Piribedil and thymol mitigate vancomycin-evoked nephrotoxicity in rats through modulation of Keap-1/Nrf2/HO-1 and NF-κB/Bax/caspase 3 signalings.

Abstract

Nephrotoxicity is a sign in which endogenous or exogenous toxicants have damaged the kidney-specific detoxification and excretion processes. Vancomycin (VAN) exposure mostly causes kidney damage and a loss of body homeostasis regulation. This study aimed to investigate the protective effects of piribedil and thymol and its basic mechanisms against nephrotoxicity caused by VAN. Randomly, the animals were categorized into six groups (n = 8).

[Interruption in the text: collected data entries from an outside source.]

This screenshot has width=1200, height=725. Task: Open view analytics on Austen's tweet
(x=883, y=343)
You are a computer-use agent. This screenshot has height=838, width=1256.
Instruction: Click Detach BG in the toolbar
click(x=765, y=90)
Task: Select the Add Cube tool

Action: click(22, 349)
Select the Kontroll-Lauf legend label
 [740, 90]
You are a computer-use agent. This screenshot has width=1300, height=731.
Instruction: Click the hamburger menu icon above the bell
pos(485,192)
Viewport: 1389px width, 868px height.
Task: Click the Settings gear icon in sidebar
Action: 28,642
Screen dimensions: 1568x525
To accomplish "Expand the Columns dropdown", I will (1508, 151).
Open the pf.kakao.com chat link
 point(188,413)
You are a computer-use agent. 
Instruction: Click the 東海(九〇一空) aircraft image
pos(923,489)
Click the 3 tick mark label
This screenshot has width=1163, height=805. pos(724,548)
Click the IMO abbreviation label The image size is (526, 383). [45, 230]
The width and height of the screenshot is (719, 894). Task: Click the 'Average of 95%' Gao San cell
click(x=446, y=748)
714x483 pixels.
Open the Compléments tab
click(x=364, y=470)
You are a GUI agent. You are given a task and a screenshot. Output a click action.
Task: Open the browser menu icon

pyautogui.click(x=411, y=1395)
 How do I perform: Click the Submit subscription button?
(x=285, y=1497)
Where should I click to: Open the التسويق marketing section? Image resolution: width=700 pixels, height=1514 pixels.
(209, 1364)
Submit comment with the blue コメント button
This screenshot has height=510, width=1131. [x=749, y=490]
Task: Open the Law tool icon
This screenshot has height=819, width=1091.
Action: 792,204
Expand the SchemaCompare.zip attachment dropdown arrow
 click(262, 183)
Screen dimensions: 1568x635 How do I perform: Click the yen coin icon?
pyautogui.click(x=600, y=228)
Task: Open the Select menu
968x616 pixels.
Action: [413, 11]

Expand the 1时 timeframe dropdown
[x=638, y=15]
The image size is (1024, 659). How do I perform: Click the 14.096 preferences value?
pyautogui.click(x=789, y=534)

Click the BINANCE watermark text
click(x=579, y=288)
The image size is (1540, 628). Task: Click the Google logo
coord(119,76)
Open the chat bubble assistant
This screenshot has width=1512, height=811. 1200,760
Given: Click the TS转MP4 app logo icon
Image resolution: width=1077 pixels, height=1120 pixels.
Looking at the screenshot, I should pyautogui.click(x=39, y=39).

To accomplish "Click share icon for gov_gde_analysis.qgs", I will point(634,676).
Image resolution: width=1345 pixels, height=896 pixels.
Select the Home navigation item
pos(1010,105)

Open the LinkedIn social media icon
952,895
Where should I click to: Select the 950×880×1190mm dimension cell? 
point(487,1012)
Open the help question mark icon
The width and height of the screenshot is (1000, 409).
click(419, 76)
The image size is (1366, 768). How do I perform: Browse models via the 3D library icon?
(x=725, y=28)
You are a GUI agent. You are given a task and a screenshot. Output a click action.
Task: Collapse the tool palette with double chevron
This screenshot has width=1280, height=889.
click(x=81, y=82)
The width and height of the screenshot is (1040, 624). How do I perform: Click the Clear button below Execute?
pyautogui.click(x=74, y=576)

For 7 d, Group I only received vehicles, Group II received piribedil (5 mg/kg/once daily, i.p.), Group III received thymol (25 mg/kg/once daily, i.p), Group IV was administered a single daily dose of VAN (200 mg/kg, i.p.), VAN+ piribedil was administered to Group V, and VAN + thymol was administered to Group VI. The findings showed that piribedil or thymol improved renal function parameters by an increase in serum albumin level in parallel to a decrease in serum creatinine and blood urea nitrogen (BUN) levels in addition to decreased levels of KIM-1 and serum cystatin C. Furthermore, enhanced oxidative stress biomarkers as GSH, myeloperoxidase (MPO), and malondialdehyde (MDA) as well as tumor necrosis factor-alpha (TNF-α) and interleukin-1beta (IL-1β), indicators of inflammatory mediators, were markedly reduced compared to VAN group. Moreover, piribedil or thymol markedly improved the histopathological aberrations provoked by VAN, increased the Nrf-2 and HO-1 renal protein expressions and reduced VAN-induced elevation of Keap-1 protein expression. In addition, NF-kB, Bax, and caspase 3 expression levels were considerably declined after piribedil or thymol co-treatment. These findings revealed that co-administration of piribedil or thymol with VAN may be a sensible therapeutic approach for reducing renal intoxication caused by VAN.